▶ [Given records]:
********************

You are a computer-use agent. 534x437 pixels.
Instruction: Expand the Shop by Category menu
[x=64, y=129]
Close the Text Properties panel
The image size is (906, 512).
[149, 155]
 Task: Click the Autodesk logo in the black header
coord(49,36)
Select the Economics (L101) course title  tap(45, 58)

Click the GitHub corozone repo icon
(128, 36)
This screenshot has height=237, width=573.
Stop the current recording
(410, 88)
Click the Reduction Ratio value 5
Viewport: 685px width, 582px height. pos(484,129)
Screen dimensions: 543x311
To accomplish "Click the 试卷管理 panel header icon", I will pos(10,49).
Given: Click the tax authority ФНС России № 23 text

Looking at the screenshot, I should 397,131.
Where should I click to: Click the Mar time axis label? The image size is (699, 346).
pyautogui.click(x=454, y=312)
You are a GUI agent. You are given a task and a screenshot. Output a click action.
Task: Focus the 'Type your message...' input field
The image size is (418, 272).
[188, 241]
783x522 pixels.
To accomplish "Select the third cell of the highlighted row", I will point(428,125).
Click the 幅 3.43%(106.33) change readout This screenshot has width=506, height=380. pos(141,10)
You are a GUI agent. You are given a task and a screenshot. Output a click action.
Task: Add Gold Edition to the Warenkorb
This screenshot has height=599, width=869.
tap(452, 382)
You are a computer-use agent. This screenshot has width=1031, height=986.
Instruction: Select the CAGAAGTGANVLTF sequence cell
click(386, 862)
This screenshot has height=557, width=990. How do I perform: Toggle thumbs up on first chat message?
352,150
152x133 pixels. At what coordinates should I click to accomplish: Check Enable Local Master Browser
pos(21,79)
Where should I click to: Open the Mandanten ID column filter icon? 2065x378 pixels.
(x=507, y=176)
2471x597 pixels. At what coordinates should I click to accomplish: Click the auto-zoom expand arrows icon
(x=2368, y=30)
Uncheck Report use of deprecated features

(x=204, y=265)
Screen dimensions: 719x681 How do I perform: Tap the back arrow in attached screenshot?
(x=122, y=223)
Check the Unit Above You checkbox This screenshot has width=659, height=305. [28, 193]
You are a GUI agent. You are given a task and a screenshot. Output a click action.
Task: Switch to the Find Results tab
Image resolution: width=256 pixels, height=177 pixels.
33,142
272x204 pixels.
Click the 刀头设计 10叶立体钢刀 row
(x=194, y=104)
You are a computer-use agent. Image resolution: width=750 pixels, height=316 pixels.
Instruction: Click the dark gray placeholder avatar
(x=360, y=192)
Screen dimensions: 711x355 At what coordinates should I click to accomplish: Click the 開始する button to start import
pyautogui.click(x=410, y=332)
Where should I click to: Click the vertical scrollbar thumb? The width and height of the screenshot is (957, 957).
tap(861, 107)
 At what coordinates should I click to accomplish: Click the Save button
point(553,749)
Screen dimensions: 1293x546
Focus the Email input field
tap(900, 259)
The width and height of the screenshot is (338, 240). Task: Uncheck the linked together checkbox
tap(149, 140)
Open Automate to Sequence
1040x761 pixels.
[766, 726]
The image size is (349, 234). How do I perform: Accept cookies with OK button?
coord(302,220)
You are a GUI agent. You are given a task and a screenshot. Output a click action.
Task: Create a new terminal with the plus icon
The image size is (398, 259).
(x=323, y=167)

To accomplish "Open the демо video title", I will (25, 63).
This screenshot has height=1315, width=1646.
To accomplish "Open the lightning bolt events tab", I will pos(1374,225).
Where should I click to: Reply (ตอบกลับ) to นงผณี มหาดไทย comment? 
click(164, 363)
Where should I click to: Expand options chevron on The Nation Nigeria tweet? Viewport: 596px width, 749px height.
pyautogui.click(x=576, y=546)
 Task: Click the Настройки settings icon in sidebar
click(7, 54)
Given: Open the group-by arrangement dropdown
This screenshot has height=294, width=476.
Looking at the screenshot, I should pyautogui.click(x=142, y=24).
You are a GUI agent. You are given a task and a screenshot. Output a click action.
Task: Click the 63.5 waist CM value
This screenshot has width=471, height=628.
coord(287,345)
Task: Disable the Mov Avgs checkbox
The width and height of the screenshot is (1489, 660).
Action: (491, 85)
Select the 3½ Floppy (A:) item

********************

▶ [Problem description]: From the line containing "Focus the Email input field" to the final line of the data above, transcribe every line exactly and nothing more.

▶ [Answer to the exercise]:
Focus the Email input field
tap(900, 259)
The width and height of the screenshot is (338, 240). Task: Uncheck the linked together checkbox
tap(149, 140)
Open Automate to Sequence
1040x761 pixels.
[766, 726]
The image size is (349, 234). How do I perform: Accept cookies with OK button?
coord(302,220)
You are a GUI agent. You are given a task and a screenshot. Output a click action.
Task: Create a new terminal with the plus icon
The image size is (398, 259).
(x=323, y=167)

To accomplish "Open the демо video title", I will (25, 63).
This screenshot has height=1315, width=1646.
To accomplish "Open the lightning bolt events tab", I will pos(1374,225).
Where should I click to: Reply (ตอบกลับ) to นงผณี มหาดไทย comment? 
click(164, 363)
Where should I click to: Expand options chevron on The Nation Nigeria tweet? Viewport: 596px width, 749px height.
pyautogui.click(x=576, y=546)
 Task: Click the Настройки settings icon in sidebar
click(7, 54)
Given: Open the group-by arrangement dropdown
This screenshot has height=294, width=476.
Looking at the screenshot, I should pyautogui.click(x=142, y=24).
You are a GUI agent. You are given a task and a screenshot. Output a click action.
Task: Click the 63.5 waist CM value
This screenshot has width=471, height=628.
coord(287,345)
Task: Disable the Mov Avgs checkbox
The width and height of the screenshot is (1489, 660).
Action: (491, 85)
Select the 3½ Floppy (A:) item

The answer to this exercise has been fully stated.